PROBLEM DESCRIPTION> Scan the material for the word "Custom" and return every matching line.

MATERIALS PROVIDED>
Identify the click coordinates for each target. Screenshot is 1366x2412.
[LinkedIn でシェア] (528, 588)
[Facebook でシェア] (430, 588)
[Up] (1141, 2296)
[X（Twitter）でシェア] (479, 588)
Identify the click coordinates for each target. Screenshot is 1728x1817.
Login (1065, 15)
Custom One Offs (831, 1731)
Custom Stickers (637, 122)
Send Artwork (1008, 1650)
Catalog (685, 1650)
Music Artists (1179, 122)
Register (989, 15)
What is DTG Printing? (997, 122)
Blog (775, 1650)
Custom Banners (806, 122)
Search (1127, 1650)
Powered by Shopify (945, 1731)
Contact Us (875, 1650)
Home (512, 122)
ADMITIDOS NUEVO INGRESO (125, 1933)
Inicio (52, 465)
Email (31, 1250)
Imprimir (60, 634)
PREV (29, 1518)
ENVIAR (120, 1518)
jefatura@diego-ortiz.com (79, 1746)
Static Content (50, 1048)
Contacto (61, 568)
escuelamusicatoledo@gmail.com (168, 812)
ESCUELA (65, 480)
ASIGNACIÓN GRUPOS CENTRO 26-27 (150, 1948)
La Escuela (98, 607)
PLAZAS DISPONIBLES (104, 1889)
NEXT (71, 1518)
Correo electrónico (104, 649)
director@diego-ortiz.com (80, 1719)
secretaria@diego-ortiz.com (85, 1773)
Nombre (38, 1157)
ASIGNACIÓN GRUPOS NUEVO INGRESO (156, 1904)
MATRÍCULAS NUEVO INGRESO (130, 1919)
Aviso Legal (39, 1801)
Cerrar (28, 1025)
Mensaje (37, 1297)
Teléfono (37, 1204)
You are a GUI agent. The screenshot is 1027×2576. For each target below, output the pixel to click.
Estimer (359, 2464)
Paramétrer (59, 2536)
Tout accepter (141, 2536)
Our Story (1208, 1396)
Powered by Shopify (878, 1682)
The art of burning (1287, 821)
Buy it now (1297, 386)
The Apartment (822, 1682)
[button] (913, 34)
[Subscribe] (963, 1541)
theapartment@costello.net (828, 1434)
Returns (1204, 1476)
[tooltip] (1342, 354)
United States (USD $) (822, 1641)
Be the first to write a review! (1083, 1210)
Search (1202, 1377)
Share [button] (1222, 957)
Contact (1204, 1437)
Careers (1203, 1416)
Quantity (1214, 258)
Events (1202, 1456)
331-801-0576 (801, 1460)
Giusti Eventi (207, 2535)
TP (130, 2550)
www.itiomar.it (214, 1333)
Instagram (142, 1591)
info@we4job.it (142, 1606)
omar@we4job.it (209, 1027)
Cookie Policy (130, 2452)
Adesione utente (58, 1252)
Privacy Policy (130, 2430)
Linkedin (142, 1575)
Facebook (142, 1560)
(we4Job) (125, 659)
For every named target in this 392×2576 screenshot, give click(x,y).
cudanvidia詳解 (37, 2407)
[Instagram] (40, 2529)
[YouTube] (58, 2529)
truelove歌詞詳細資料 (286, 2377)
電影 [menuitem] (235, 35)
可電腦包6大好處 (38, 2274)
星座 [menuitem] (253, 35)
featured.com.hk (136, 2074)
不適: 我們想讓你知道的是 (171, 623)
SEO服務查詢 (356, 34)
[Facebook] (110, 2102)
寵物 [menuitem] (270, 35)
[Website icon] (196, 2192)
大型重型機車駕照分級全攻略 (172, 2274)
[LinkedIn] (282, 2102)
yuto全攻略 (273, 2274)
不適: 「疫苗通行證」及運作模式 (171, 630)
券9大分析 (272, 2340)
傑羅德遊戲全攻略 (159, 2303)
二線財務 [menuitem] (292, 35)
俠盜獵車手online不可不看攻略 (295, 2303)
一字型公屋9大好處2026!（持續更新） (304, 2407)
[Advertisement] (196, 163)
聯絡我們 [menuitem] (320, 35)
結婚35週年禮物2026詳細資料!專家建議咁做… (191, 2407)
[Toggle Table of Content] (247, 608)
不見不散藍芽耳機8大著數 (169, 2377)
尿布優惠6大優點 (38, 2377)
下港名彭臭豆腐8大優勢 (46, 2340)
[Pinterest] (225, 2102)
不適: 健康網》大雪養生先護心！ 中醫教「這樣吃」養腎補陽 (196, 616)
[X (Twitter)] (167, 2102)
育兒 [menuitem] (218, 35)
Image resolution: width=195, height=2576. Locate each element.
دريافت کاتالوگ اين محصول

EXERCISE RESPONSE>
Custom One Offs (831, 1731)
Custom Stickers (637, 122)
Custom Banners (806, 122)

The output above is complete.